Matahari pagi menyinari kota, menembus celah-celah bangunan dan menerangi jalanan yang tampak lengang, pancaran sinarnya menghangatkan jiwa-jiwa yang membeku oleh dinginnya malam.
Di sebuah cafe sederhana yang terletak di sudut kota, Dharma Malamindra, seorang pemuda dengan aura misterius menyesap kopi pahitnya sambil memperhatikan hiruk-pikuk kota yang telah hidup kembali dengan aktivitas kehidupan manusia.
Ia sedang duduk di meja bundar dekat jendela, ditemani oleh Maya Candra, seorang analis forensik yang kalem dan cerdas, serta Arga Satria, hacker freelance yang selalu penuh ide nakal.
Ketika menatap bayangan dirinya dikaca jendela. Entah kenapa kenangan masa kecil terlintas di benaknya.
Dharma kecil sedang duduk didepan cermin. Ia mengamati wajahnya dengan seksama, seolah-olah ingin menyingkap rahasia dibalik matanya. Ibunya yang sedang sibuk di dapur memanggilnya. "Dharma, cepatlah turun dan sarapan! Nanti kamu terlambat ke sekolah!"
Dari jauh terdengar suara langkah kaki yang semakin mendekat.

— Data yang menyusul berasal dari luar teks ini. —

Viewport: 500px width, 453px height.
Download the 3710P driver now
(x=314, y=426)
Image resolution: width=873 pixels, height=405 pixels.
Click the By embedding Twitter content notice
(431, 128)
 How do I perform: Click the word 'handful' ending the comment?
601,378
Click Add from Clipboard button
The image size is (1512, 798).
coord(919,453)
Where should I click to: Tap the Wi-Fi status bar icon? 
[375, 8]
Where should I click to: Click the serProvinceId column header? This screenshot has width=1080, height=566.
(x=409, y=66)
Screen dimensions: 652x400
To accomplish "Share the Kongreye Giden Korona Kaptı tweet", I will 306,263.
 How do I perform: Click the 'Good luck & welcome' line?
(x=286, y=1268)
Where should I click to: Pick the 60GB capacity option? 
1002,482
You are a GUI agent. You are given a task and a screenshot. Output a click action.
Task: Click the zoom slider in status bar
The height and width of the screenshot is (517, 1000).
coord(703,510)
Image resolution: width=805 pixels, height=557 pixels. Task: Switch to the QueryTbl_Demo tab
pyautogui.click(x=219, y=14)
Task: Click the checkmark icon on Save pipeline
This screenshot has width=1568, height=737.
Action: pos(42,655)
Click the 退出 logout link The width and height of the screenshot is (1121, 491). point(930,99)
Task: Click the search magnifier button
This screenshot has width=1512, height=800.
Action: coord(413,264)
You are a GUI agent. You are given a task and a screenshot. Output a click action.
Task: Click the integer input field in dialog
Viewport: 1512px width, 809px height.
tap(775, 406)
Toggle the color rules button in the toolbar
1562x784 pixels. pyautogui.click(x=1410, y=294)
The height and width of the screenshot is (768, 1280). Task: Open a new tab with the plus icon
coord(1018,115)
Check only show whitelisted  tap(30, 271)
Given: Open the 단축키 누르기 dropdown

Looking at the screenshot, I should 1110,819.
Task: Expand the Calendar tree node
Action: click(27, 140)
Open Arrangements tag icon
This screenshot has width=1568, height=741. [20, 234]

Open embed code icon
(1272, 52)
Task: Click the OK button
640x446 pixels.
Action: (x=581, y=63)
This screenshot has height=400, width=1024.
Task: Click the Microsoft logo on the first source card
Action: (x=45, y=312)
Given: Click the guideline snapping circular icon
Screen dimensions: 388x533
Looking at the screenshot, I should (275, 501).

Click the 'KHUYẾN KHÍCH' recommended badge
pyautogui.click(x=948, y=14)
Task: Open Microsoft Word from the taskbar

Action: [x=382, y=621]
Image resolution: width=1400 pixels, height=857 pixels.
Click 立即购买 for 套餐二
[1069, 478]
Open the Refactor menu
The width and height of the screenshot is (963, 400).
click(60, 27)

Dharma beranjak dari tempat duduknya, tapi matanya tetap tertuju pada cermin hingga sesosok wanita masuk di pandangannya. "Mama, mengapa aku berbeda?" Tanyanya dengan suara pelan.
Ibunya berdiri disamping Dharma dan berjongkok, "maksudmu?"
"Aku merasa aneh ... seolah-olah aku tidak seperti anak-anak lain, rasanya sangat ... jauh berbeda."
Ibunya tersenyum lembut dan mengelus kepala Dharma. "Kau tidak aneh, sayang. Kau istimewa."
Dharma menggeleng. "Aku tidak ingin istimewa, aku ingin menjadi normal."
Ibunya mendekatkan dirinya pada Dharma, sehingga wajah mereka sejajar di cermin. "Kita semua berbeda, Dharma. Keunikan kita yang membuat kita istimewa. Jangan pernah takut untuk menjadi diri sendiri."
Dharma terdiam, matanya masih tertuju pada cermin. Ia tidak yakin apakah dirinya percaya dengan ucapan ibunya.
Pandangan matanya dikaburkan oleh uap panas dari kopi, Dharma menyesap kopinya pelan. Sedikit senyum tersungging dibibirnya.
Diseberang meja Dharma, Detektif Rendra Wiranata, partner Dharma yang juga kepala tim, tengah asyik membaca koran. Sesekali ia melirik mereka bertiga terutama Dharma yang kini memiliki senyum penuh teka-teki.
Detektif Rendra yang tidak dapat menahan rasa ingin tahunnya langsung berkata, "Senyummu itu seperti sedang merencanakan sesuatu yang jahat, Dharma. Katakan, apa rencana besarmu?"
Dharma sedikit terkejut oleh suaranya yang begitu tiba-tiba, lalu ia tersenyum tipis, "Kau tau Pak Rendra." Ucapnya dengan suara lembut tanpa emosi, "aku merasa kota ini terlalu tenang. Seolah-olah kejahatan sedang berlibur."